**Required action:** Say how many lines in the records contain "computer". The reply must consist of the number alone.

....

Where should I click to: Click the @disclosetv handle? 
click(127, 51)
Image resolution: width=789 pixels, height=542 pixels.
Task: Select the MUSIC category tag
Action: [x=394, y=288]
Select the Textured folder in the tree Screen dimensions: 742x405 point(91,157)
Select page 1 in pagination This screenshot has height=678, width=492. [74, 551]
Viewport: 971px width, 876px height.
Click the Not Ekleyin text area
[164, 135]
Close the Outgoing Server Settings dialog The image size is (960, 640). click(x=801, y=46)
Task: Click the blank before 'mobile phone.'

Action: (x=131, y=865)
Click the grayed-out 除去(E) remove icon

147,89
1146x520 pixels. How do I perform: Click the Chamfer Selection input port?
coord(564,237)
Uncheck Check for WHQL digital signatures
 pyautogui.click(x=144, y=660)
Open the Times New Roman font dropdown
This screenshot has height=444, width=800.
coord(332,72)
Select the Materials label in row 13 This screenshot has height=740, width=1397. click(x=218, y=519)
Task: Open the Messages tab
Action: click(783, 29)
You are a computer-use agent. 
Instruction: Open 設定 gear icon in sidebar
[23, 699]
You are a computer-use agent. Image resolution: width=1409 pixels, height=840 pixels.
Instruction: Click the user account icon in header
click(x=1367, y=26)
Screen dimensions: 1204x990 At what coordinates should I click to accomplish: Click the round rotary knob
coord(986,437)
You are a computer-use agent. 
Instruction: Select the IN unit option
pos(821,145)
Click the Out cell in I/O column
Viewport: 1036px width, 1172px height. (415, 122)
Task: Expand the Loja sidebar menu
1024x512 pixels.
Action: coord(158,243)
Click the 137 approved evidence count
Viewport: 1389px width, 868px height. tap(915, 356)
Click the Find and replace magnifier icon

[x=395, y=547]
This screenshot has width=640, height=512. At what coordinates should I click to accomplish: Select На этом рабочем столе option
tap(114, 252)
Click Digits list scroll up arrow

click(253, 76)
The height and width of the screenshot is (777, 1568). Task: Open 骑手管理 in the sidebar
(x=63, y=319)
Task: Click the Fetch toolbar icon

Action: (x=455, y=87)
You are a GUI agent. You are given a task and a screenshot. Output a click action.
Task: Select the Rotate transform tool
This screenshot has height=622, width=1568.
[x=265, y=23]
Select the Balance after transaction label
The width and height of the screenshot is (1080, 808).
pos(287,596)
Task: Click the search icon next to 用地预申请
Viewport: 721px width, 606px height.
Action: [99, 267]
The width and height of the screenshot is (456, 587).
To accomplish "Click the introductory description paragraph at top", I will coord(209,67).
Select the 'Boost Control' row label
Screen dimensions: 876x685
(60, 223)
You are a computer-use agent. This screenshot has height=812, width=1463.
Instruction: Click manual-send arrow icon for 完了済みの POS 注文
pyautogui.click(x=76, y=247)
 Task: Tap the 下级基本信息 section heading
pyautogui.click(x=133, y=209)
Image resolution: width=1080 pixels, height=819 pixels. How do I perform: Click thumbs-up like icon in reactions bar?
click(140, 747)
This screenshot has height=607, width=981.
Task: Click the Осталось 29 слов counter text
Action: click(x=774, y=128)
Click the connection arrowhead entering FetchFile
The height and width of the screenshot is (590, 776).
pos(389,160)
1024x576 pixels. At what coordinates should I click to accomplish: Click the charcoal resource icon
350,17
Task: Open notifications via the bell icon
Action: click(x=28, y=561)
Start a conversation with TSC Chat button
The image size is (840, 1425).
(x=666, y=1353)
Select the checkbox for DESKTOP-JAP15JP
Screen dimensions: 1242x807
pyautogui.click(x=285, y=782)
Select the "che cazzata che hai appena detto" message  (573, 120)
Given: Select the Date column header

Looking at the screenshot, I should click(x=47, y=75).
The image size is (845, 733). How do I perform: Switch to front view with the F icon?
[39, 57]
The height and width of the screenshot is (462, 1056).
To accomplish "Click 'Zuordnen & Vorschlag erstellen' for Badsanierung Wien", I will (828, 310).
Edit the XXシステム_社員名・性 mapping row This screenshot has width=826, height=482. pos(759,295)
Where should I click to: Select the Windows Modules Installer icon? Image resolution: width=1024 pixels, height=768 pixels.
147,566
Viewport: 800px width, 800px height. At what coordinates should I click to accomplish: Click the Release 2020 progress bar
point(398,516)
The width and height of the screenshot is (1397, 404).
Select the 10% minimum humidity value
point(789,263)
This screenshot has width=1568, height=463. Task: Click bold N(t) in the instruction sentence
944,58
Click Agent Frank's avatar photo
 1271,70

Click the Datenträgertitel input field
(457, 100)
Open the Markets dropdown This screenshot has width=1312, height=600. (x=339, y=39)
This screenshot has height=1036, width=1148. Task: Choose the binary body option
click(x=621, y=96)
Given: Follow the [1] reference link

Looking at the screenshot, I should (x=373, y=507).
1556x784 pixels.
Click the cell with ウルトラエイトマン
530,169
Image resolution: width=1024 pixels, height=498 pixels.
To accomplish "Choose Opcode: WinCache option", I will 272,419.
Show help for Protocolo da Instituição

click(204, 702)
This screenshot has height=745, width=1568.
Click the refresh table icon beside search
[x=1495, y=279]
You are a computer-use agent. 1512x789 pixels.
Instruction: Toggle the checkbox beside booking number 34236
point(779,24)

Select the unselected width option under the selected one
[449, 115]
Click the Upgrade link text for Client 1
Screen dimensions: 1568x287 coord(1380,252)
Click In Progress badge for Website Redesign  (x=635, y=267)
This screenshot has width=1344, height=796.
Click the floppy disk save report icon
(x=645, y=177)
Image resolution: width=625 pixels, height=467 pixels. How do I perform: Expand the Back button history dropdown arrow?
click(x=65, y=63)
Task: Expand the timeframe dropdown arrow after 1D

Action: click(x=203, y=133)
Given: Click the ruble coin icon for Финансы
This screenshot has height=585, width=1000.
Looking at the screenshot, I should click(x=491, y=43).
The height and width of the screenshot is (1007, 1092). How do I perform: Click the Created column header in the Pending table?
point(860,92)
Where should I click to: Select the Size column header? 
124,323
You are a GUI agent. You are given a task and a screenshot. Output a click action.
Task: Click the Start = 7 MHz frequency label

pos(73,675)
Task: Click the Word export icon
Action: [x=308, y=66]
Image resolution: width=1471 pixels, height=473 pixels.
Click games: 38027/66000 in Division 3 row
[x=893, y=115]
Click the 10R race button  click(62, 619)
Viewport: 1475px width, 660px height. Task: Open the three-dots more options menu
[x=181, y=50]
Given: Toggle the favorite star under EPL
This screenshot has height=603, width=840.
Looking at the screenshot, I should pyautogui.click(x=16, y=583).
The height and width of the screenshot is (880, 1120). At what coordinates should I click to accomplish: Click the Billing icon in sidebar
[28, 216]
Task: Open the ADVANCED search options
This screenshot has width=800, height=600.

....

**Finished task:** 5